POLO ATIVO: ANTONIO SENA DA FRANCA
POLO PASSIVO:Ministério Público Federal (Procuradoria)
RELATOR(A):MARCUS VINICIUS REIS BASTOS

Gab. 29 - DESEMBARGADOR FEDERAL MARCUS BASTOS
Processo Judicial Eletrônico
RELATÓRIO
O EXMO. SR. JUIZ FEDERAL BRUNO HERMES LEAL (RELATOR CONVOCADO):
Trata-se de Apelação Criminal interposta por ANTÔNIO SENA DA FRANÇA de sentença proferida pelo Juízo Federal da 2ª Vara Criminal da Seção Judiciária da Bahia - BA, que o condenou à pena de 01 (um) ano e 04 (quatro) meses de reclusão e 13 (treze) dias-multa, pela prática do crime tipificado no art. 171, §3º, do Código Penal.
Dos fatos relevantes, a denúncia narra, in verbis (ID 173445095, pp. 2/5):
Conforme depreende-se do apuratório criminal, ANTONIO SENA DA FRANÇA instrui os autos dos processos n° 0000379132013401330 e 001789512201440130 com documentos falsificados, visando a obtenção de aposentadoria por tempo de contribuição de forma indevida.
Em 19.12.12, o Denunciado requereu, mediante apresentação falsos formulários de Perfil Profissiográfico Previdenciário - PPP, aposentadoria por tempo de contribuição, alegando que fazia jus ao beneficio por se enquadrar na hipótese de aposentadoria especial, alterando os adicionais nos PPPs, visando induzir o INSS em erro.
::::
Tarefas obrigatórias:
(a) Transcreva do trecho a passagem que se inicia nas palavras "RELATOR(A):MARCUS VINICIUS REIS" e termina após "do Código Penal.".
(b) Segundo o trecho, a que pena a sentença condenou o apelante?
As entradas provêm de uma fonte distinta da do trecho.

Entradas fornecidas:
::::
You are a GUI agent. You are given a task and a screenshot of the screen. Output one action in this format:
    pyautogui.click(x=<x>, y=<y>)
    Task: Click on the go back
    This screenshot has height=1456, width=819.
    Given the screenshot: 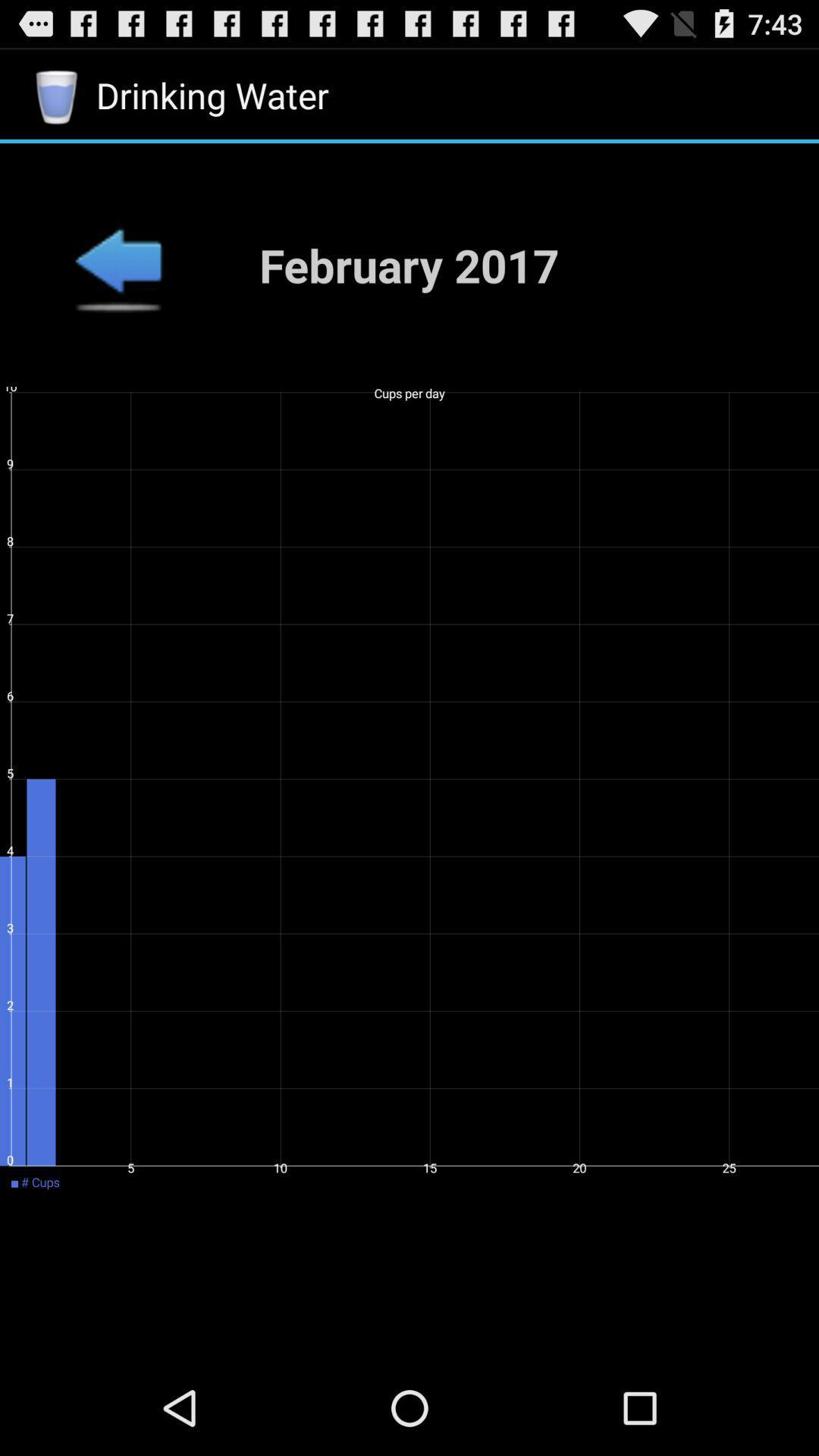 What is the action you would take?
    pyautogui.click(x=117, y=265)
::::
Respostas do exercício:
(a)
RELATOR(A):MARCUS VINICIUS REIS BASTOS

Gab. 29 - DESEMBARGADOR FEDERAL MARCUS BASTOS
Processo Judicial Eletrônico
RELATÓRIO
O EXMO. SR. JUIZ FEDERAL BRUNO HERMES LEAL (RELATOR CONVOCADO):
Trata-se de Apelação Criminal interposta por ANTÔNIO SENA DA FRANÇA de sentença proferida pelo Juízo Federal da 2ª Vara Criminal da Seção Judiciária da Bahia - BA, que o condenou à pena de 01 (um) ano e 04 (quatro) meses de reclusão e 13 (treze) dias-multa, pela prática do crime tipificado no art. 171, §3º, do Código Penal.

(b) À pena de 01 (um) ano e 04 (quatro) meses de reclusão e 13 (treze) dias-multa.